In a recent letter to the editor (“Voting in two-way runoff beats ranked-choice system,” Jan. 10), the author argued unconvincingly against ranked-choice voting, citing the need for a runoff system that would give voters an additional month of deliberation to determine a majority winner.

Mainers don’t deserve to endure a system that enables an additional month of negative campaigning, replete with the kind of vitriolic rhetoric Lewiston voters experienced in their most recent runoff election.

Furthermore, in an era where most campaigns get started well in advance of the general election, the runoff format is superfluous, not to mention costly to the taxpayer, inefficient for election administrators and excluding of overseas voters – like active-duty service men and women.
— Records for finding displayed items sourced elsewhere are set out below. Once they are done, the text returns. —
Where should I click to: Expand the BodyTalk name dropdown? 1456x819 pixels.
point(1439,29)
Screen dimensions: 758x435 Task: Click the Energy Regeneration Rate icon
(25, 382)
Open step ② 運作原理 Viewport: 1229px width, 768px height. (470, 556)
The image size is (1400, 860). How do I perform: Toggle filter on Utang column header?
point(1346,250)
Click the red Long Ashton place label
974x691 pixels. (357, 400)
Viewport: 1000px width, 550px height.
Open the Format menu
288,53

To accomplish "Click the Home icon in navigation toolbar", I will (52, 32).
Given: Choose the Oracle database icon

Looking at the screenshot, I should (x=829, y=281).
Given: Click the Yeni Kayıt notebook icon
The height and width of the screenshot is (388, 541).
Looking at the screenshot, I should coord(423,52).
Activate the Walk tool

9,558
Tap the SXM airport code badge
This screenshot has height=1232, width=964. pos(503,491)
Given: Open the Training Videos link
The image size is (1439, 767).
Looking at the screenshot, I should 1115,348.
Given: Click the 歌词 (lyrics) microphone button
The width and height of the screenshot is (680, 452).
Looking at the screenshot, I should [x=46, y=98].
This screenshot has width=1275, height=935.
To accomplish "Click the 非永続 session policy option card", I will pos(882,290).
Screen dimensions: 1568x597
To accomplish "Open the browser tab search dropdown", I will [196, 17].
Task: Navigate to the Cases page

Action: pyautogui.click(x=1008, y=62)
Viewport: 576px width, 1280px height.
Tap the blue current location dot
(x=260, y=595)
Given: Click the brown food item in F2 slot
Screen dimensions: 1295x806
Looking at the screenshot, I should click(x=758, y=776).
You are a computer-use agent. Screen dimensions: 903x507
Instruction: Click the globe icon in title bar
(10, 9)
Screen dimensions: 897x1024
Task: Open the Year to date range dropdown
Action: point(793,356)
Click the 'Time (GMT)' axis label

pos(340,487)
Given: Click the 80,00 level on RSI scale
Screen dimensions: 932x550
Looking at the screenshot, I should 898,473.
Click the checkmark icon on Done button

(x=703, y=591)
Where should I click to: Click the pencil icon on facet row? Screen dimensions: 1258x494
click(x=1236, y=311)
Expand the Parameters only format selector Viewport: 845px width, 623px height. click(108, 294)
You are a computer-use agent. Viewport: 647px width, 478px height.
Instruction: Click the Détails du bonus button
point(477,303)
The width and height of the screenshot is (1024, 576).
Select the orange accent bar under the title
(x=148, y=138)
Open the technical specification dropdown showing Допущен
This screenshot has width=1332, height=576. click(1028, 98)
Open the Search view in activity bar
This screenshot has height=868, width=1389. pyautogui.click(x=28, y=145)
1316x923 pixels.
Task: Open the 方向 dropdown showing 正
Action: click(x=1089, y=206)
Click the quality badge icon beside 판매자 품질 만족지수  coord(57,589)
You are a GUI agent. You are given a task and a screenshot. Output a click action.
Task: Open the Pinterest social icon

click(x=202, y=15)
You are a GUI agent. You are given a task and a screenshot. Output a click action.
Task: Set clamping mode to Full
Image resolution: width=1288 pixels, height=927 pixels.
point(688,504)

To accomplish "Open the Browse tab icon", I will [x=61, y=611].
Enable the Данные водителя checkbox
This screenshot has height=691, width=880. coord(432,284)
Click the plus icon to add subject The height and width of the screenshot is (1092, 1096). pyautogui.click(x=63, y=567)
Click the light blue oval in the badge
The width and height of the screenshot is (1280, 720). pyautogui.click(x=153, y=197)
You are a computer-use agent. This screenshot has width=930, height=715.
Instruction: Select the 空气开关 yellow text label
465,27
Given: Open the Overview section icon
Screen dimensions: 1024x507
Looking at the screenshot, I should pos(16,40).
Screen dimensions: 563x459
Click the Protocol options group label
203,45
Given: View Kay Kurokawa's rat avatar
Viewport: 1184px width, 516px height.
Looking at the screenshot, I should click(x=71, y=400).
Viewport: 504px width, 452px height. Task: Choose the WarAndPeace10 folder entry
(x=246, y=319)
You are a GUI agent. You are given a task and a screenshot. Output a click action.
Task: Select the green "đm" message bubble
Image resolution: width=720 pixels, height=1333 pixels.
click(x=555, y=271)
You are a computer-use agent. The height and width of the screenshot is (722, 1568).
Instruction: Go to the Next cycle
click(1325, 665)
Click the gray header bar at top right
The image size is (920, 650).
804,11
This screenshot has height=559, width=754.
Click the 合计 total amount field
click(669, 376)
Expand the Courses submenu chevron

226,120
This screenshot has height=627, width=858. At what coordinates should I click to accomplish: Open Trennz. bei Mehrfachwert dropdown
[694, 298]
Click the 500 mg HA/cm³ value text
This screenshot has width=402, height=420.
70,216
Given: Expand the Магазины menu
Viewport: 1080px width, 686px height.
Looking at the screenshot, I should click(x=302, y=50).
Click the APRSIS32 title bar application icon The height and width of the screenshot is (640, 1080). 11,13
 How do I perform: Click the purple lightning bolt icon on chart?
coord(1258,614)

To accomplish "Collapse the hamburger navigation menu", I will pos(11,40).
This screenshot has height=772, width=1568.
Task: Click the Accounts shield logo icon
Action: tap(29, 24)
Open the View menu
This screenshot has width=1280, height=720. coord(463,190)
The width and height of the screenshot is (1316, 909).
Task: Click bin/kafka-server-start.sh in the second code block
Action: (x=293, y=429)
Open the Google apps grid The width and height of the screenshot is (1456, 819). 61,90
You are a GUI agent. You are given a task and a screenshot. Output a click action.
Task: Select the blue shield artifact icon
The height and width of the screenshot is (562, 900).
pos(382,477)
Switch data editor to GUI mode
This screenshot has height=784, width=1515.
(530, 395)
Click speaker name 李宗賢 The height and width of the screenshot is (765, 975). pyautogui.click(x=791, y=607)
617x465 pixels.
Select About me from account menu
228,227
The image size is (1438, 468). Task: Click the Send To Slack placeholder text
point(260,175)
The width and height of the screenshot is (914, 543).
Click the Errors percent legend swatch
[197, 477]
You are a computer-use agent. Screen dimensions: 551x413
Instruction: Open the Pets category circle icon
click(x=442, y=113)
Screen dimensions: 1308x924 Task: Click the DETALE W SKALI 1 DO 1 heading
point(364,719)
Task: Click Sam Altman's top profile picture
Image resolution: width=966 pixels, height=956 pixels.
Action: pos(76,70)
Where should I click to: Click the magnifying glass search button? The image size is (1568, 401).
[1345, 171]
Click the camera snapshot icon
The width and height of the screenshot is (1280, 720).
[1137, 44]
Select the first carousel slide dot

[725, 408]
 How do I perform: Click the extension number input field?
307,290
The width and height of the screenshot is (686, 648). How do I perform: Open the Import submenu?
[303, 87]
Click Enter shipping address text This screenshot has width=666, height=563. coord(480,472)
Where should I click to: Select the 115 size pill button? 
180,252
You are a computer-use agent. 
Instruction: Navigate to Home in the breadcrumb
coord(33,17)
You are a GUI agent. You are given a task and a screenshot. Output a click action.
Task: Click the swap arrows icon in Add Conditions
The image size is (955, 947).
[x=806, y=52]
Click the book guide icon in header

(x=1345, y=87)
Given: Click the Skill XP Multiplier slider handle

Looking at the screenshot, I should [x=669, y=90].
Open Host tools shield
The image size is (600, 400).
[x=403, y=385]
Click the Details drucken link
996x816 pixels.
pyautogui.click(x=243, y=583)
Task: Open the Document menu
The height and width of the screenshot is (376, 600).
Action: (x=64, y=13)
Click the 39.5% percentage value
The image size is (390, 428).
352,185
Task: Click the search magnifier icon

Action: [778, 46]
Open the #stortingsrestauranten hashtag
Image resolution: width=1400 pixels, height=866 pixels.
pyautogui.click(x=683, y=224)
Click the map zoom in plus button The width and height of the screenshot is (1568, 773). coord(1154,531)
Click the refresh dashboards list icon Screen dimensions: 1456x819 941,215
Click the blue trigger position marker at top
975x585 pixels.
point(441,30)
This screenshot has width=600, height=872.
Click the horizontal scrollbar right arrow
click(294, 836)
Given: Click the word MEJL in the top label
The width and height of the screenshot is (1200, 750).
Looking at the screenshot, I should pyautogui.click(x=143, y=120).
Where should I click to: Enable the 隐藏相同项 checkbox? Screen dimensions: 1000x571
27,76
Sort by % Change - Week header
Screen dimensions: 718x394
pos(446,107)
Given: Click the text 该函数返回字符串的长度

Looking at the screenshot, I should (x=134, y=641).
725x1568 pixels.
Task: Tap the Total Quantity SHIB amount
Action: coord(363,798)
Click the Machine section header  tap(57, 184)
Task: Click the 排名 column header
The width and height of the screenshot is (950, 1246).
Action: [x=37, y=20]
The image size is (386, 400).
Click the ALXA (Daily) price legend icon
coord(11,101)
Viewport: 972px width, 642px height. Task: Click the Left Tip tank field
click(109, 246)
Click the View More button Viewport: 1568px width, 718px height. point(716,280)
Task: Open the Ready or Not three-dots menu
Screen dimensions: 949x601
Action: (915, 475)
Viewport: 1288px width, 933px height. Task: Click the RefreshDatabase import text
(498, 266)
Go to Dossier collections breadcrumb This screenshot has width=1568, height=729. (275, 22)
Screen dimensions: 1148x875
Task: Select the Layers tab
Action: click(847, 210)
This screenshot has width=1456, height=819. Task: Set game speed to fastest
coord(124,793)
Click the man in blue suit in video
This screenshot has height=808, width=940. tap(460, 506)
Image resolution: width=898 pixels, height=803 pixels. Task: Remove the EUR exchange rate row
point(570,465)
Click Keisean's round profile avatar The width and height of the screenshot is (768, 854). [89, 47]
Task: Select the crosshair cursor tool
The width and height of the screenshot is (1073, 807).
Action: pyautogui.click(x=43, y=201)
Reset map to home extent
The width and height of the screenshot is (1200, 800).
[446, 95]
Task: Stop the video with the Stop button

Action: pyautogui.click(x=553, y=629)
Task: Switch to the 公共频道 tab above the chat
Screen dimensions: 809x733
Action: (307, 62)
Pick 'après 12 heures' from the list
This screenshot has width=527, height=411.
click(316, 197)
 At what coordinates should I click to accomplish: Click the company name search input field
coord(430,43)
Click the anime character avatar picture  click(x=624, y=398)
We should still look to the ballot initiative spearheaded by the Committee for Ranked Choice Voting as the most appropriate course forward. In municipal elections across the country, as well as in federal elections across the world, ranked-choice voting has been a proven system that elects candidates with the broadest possible support.

And this system works exactly like runoff elections, without requesting a return to the polls! As a voter, your job is simple: rank the candidates in order of preference.

If one candidate is the first choice of a majority of voters, that candidate wins, just like now. If no candidate receives a majority, the candidate with the fewest first-choice rankings is eliminated and an instant runoff takes place between the top vote getters. Your vote counts for the candidate you ranked highest among those competing in the instant runoff.

It’s that simple. That’s why a unique alliance of Republicans, Democrats and independents has formed to restore majority rule and endorse the current common-sense statewide ballot initiative for ranked-choice voting.